The Art Of The DP Back to Reports & survey Listing

Ed Wild
Fleming, Prisoners of the Sun, Welcome to the Punch, Chalet Girl, Shifty



Making a film is a balancing act, but everyone involved just wants to make a great film. Sometimes people’s views differ on how a great film should be made, particularly in prep. These conversations are absolutely vital to the filmmaking process because in amongst all the viewpoints of these talented and committed people there is the heart of the film you’re all trying to find. Sometimes passions run high in these conversations and listening is a more important talent than speaking.
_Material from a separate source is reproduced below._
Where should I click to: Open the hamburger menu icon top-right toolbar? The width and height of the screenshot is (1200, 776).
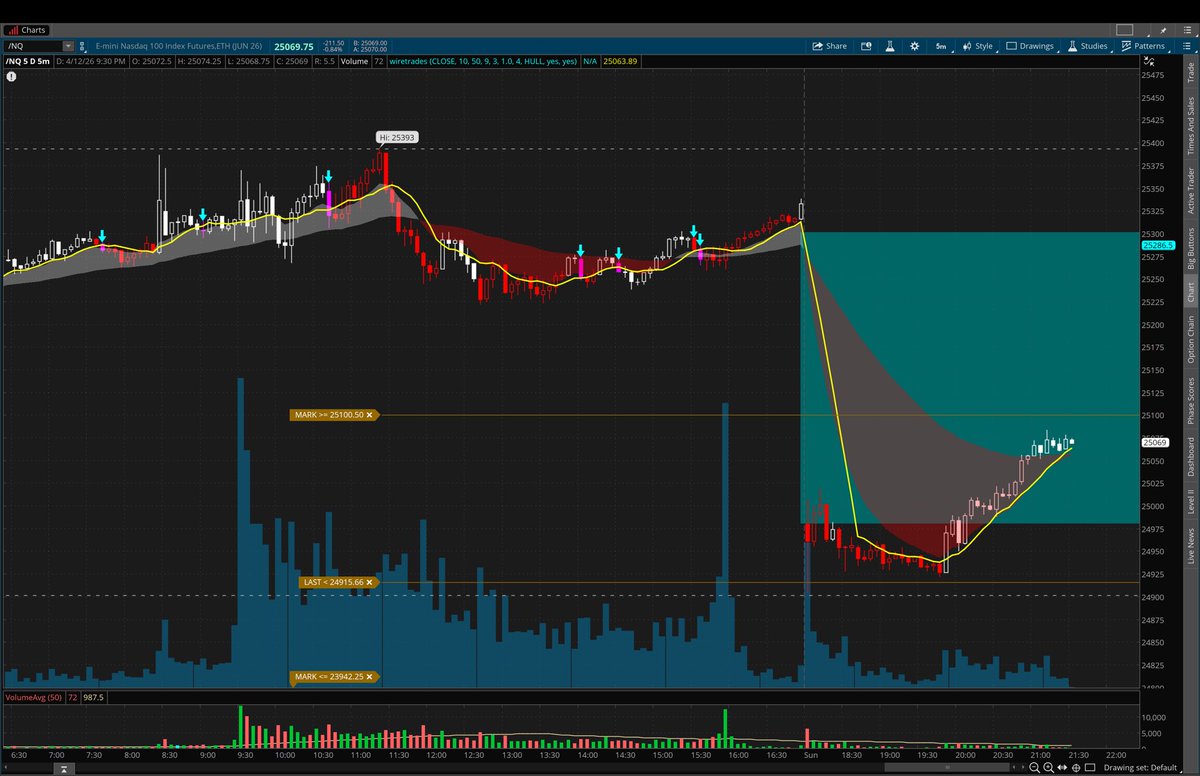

But when you do speak, make sure your argument holds together, rather than just voicing an opinion simply only to have voiced an opinion. Because time is precious and hot air wastes time. Being a DP is a wonderful crossover between the creative and the technical. I always start in the creative form, as I read the script, themes and visual ideas come to me. I mull over the ideas, discuss them with the director, and then later you creatively use your technical knowledge to achieve those things. But technique should never override the ultimate aim of emotionally connecting the audience to the film.

Learn to light sets by travelling loads and look at how light falls everywhere from the mundane to the extraordinary location. Shoot loads of stills. Try and build up a library of stills, films and paintings – you’ll not only learn a lot, you’ll get a sense of the aesthetics that make you happy. You’ll also have a library of images that will help you communicate your ideas.